I have a project where I need to do some things to all files whose names start with "sub" but not "subs". The former are files I receive, the latter are files I produce. When it occurred to me that their common file name root might cause problems, I rewrote my code to name the files formerly known as "subs" to something different but (to me) still descriptive, and I picked "snap".

The program that presents this little problem cleans up after itself. Every week, if it's Friday, it deletes whatever "sub", "subs", "snaps" or what have you files it finds that are older than n weeks. So, eventually, after the change above, all the "subs" files will disappear. There will only be "snap" files left in their place, and the ambiguity between "sub" and "subs" will no longer be an issue.
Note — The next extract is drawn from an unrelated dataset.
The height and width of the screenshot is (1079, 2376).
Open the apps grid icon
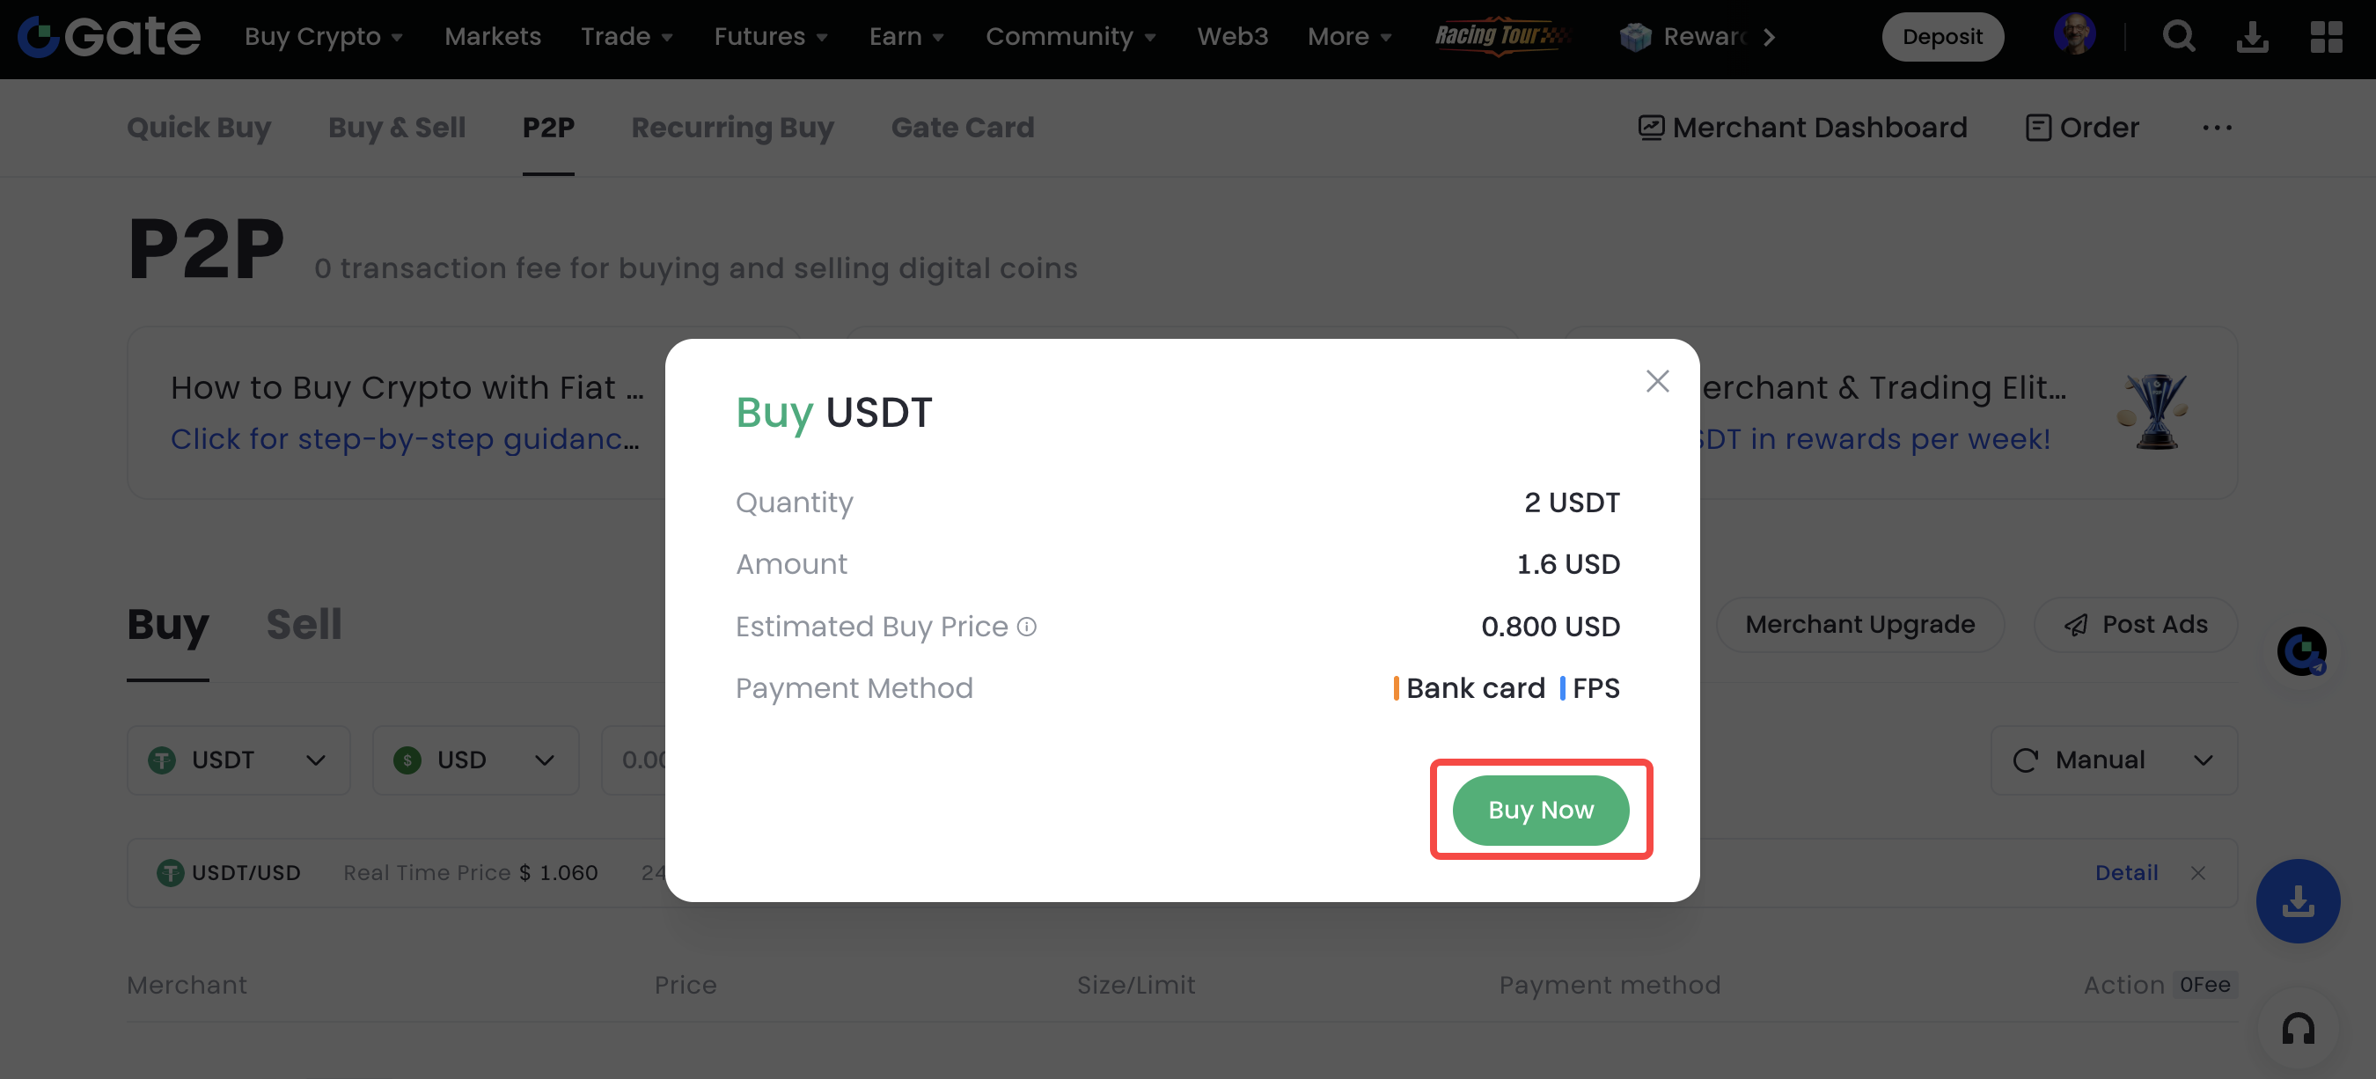point(2325,37)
In the meantime, though, I need a piece of code that lists file names that start with "sub" but not with "subs", which is easy enough. But it needs to work even after the last "subs" file will have left the disk. I also want it to make use of things already declared elsewhere. I basically want to be free to forget I ever wrote it long after it outlived its usefulness but, should it turn up to be needed again for some reason, I want it to pick up where it left off.  So here's how the - (minus) operator of the extended macro function list can handle that:

Right now, in the directory in question, there are four strings that file names can start with: "rat", "sub", "subs" and "snap". The first two are file names I don't want to change. Every week there will be a new file starting with either string in that directory. The last two, like I mentioned, I have more control over. The set of file names that start with "snap" is empty now but will fill up over time, and the set of file names that start with "subs" is not empty yet, but it's headed that way. I don't care about the "rat" files for this particular purpose, but whatever is irrelevant should not have to be explicitly excluded. Here's the code:

local from=strlower("`c(pwd)'")
local whichfiles "rat sub subs snap"
foreach name in `whichfiles' {
    local `name'list: dir "`from'" files "`name'*"
//  local `name'count: list sizeof `name'list
//  di "`name' count is ``name'count'"
}
local sub sub                        // (1)
local dropthese: list whichfiles-sub // (2)
di "`dropthese'"
foreach name in `dropthese' {
//  di "`name'"
    local sublist: list sublist-`name'list
//  local subcount: list sizeof sublist
//  di "now sub count is `subcount'"
}

This assumes that your directory of interest is c(pwd) -- type creturn list in Stata if this makes no sense. Notice that you have to declare the string "sub" as a local in order for the list operator minus to work -- see lines commented (1) and (2).

The beauty of the minus operator is that it acts the way you would expect it to from set theory. It will leave `sublist' unchanged if:

a) ``name'list' is empty (as in the file names that start with "subs" after the last such file will have been deleted) or

b) ``name'list' is not a proper subset (as in the file names that start with "rat", right now) or

c) both (the case of the file names that start with "snap" right now; remember I don't yet have any such files).

So I don't need to declare a `whichfiles' list with strictly the file names of interest now -- "sub" and "subs". The minus operator will gracefully handle everything. If I happen to have saved a more expansive `whichfiles' list in some other spot, for some other reason, then I can just use it from there. The lines I commented out were useful for testing, but will be a nuisance when this is live. I could have equally well enclosed the whole thing in quietly {}. Come to think of it, that would have been more elegant.